Awal Ramadhan, Gus Baha Pilih Ikut Keputusan Pemerintah, Apresiasi Perbedaan
Jumat, 21 Februari 2025 | 14:00 WIB
Jakarta, NU Online
Rais Syuriyah Pengurus Besar Nahdlatul Ulama (PBNU) KH Ahmad Bahauddin Nursalim (Gus Baha) memilih mengikuti pengumuman hasil sidang isbat dari pemerintah terkait awal puasa Ramadhan.
Keputusan Gus Baha tersebut dikarenakan ia ingin menjadi warga negara yang baik. Meskipun begitu, Gus Baha tetap mengapresiasi pihak yang berbeda dalam penentuan awal Ramadhan.
"Kalau saya ditanya sama tetangga, besok puasa atau tidak, saya jawab menunggu pengumuman dari televisi. Saya ikut keputusan negara, karena sebagai warga negara Indonesia," jelas Gus Baha seperti dikutip dari akun Youtube Santri Gayeng, Kamis (20/2/2025).
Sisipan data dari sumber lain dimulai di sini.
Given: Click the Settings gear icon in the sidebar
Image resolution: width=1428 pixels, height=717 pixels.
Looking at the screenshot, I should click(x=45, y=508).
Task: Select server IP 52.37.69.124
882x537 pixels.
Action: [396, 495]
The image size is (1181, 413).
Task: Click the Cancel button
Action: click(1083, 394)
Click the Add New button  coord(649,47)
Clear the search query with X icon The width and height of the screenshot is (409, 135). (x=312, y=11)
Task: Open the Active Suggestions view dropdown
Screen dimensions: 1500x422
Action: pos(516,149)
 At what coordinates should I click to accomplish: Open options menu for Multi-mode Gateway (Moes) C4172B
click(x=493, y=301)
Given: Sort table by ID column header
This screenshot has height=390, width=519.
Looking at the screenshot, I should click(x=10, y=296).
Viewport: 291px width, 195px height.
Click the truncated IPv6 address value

Gus Baha menambahkan, sebagai orang yang mempelajari ilmu falak, ia mengetahui cara kerja ulama dan ahli falak dalam penentuan awal Ramadhan. Sehingga ia menganggap bahwa perbedaan yang terjadi dalam penentuan awal Ramadhan adalah rahmat dan tradisi keilmuan yang tidak perlu disikapi sampai terpecah belah.
"Saya sampai sekarang ikut pemerintah, tapi tetap membiarkan khas-khasnya ulama dalam berbeda pendapat. Namun, sebagai ulama, saya memperbolehkan perbedaan pendapat," imbuh alumnus Pesantren Al-Anwar Sarang ini.
Menurut Gus Baha, sikap yang ia pilih merupakan ciri khas ulama. Seorang ulama harus tetap berpegangan pada prinsip bahwa jika terjadi perbedaan pendapat tentang hilal, maka biarkan berbeda.
Seorang ulama yang mengetahui ilmu falak bisa memilih ikut hisab yang dilakukan pemerintah atau melakukan hisab sendiri. Sehingga ikut pemerintah atas nama stabilitas nasional. Cuma atas nama ilmunya ulama, yang nama hilal itu pasti khilaf.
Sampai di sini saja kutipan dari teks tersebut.